:: Record extracts

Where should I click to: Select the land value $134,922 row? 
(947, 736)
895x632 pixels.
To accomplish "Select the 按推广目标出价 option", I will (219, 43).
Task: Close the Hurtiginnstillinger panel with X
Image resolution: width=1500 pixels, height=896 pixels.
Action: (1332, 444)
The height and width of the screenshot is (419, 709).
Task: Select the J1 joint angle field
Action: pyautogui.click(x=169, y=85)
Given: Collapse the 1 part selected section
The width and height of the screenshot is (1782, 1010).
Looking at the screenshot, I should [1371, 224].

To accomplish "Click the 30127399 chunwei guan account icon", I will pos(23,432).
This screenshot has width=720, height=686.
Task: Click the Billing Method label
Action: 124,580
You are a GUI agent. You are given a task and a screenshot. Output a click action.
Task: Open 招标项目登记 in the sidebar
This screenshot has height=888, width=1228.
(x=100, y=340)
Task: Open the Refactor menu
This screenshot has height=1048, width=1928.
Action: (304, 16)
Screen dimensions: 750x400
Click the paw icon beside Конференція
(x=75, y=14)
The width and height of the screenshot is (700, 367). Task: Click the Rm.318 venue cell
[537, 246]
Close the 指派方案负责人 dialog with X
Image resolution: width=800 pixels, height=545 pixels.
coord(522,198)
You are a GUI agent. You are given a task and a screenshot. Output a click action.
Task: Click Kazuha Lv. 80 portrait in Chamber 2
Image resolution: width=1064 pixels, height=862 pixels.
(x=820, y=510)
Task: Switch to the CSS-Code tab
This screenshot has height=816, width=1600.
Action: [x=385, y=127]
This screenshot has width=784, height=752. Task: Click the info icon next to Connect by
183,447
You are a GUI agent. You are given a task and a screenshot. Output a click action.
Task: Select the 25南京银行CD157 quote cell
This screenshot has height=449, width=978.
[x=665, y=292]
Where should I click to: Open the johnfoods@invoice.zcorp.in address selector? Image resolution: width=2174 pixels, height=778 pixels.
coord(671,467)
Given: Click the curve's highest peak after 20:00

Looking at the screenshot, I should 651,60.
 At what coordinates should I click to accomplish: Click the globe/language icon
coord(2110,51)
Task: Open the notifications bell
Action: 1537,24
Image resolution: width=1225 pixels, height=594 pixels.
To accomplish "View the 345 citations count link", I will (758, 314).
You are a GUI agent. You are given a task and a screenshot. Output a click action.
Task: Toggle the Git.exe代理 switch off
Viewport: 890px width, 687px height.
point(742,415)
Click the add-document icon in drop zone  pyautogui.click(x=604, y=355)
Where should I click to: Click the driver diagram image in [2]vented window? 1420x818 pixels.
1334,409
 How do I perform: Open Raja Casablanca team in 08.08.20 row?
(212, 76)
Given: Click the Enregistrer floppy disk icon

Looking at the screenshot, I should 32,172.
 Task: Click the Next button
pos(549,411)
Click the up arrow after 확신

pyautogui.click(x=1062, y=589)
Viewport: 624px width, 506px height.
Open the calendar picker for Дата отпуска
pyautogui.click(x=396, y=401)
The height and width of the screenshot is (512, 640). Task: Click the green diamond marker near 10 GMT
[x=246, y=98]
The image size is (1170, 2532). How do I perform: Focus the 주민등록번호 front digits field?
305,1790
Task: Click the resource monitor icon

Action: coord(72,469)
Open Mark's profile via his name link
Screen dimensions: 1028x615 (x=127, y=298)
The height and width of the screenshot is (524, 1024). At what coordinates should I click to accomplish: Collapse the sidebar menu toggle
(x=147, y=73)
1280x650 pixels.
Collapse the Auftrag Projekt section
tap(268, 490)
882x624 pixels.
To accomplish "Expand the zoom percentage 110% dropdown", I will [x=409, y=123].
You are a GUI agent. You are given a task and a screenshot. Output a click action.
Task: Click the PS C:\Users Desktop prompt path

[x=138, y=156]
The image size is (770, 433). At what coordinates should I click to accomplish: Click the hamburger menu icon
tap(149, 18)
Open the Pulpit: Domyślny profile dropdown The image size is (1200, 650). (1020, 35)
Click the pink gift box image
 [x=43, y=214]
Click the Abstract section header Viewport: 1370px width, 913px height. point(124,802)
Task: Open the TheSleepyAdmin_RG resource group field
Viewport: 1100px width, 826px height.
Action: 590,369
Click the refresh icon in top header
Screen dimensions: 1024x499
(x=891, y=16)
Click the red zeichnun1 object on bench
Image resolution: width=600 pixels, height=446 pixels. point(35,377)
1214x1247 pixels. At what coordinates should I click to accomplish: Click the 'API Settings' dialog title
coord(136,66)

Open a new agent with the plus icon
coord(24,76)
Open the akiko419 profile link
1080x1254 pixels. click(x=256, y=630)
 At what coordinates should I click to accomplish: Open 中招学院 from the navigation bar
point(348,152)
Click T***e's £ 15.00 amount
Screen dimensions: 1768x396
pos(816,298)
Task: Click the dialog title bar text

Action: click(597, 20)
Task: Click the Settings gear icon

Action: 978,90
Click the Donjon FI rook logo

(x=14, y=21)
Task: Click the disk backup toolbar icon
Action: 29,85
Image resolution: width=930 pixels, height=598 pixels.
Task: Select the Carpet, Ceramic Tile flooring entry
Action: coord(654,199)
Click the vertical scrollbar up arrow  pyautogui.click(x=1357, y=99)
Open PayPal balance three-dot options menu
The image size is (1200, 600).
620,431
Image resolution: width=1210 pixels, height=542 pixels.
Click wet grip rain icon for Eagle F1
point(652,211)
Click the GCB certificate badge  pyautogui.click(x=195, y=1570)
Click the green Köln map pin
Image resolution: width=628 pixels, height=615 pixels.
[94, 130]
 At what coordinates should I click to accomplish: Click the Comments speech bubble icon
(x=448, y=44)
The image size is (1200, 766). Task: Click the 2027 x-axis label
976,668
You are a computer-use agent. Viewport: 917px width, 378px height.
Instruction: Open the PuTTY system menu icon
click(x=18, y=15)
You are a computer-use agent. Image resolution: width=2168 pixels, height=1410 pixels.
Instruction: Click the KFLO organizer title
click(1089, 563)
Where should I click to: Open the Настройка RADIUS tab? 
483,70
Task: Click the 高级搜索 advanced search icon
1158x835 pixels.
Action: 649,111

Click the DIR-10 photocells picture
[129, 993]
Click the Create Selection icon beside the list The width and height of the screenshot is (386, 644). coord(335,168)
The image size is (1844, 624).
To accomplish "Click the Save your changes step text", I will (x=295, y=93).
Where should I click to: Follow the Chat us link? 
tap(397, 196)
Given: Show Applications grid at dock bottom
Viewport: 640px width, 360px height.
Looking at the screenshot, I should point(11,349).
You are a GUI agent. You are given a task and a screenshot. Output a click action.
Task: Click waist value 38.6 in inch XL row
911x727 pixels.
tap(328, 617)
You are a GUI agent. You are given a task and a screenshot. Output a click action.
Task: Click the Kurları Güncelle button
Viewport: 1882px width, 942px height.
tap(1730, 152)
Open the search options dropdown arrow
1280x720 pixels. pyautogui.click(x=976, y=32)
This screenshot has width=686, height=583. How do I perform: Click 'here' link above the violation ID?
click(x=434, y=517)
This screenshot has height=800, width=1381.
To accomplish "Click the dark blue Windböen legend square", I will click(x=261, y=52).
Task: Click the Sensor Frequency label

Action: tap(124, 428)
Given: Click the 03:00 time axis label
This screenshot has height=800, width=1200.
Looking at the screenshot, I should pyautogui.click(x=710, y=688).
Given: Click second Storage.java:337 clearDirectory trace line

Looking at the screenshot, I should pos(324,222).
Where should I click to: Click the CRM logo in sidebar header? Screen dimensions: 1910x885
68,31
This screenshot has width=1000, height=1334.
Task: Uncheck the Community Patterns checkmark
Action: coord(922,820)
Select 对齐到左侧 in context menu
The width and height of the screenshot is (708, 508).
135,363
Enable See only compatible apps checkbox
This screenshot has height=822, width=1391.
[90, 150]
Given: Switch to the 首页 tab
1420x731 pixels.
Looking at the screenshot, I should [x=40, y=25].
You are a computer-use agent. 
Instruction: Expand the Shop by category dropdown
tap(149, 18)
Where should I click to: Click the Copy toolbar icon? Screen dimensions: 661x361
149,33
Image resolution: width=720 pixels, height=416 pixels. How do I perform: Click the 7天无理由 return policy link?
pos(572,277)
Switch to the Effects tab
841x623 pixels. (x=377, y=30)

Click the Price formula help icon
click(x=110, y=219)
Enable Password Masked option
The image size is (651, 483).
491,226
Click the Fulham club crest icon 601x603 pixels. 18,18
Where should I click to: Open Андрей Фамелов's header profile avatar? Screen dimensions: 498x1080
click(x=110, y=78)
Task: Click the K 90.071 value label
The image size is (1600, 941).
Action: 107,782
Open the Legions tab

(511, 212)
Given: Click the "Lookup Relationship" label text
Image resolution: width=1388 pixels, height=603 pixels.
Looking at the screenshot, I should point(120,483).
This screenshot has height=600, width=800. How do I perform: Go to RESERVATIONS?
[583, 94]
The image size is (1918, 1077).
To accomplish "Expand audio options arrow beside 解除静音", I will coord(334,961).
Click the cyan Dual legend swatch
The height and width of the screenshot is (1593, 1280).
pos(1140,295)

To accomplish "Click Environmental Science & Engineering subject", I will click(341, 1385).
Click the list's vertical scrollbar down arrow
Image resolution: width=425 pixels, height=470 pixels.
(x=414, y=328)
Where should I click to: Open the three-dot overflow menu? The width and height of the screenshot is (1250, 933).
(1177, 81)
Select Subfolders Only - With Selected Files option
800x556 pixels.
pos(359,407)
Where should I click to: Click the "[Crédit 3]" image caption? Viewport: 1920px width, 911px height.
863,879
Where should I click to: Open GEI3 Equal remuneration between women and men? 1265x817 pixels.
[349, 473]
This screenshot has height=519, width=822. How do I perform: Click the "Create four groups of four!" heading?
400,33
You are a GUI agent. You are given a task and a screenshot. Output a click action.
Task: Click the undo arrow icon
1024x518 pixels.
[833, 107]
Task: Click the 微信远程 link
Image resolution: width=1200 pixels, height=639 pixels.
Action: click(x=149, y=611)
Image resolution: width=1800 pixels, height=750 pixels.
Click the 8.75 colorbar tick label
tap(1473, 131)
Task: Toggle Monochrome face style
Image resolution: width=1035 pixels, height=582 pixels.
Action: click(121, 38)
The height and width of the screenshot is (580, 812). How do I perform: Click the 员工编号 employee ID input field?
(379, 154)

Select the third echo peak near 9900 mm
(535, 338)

::::

▶ [Your goal]: After locating the line that contains "Task: Click the undo arrow icon", output it and the remaining lines of the material above, exactly as they read.

▶ [Result of the exercise]:
Task: Click the undo arrow icon
1024x518 pixels.
[833, 107]
Task: Click the 微信远程 link
Image resolution: width=1200 pixels, height=639 pixels.
Action: click(x=149, y=611)
Image resolution: width=1800 pixels, height=750 pixels.
Click the 8.75 colorbar tick label
tap(1473, 131)
Task: Toggle Monochrome face style
Image resolution: width=1035 pixels, height=582 pixels.
Action: click(121, 38)
The height and width of the screenshot is (580, 812). How do I perform: Click the 员工编号 employee ID input field?
(379, 154)

Select the third echo peak near 9900 mm
(535, 338)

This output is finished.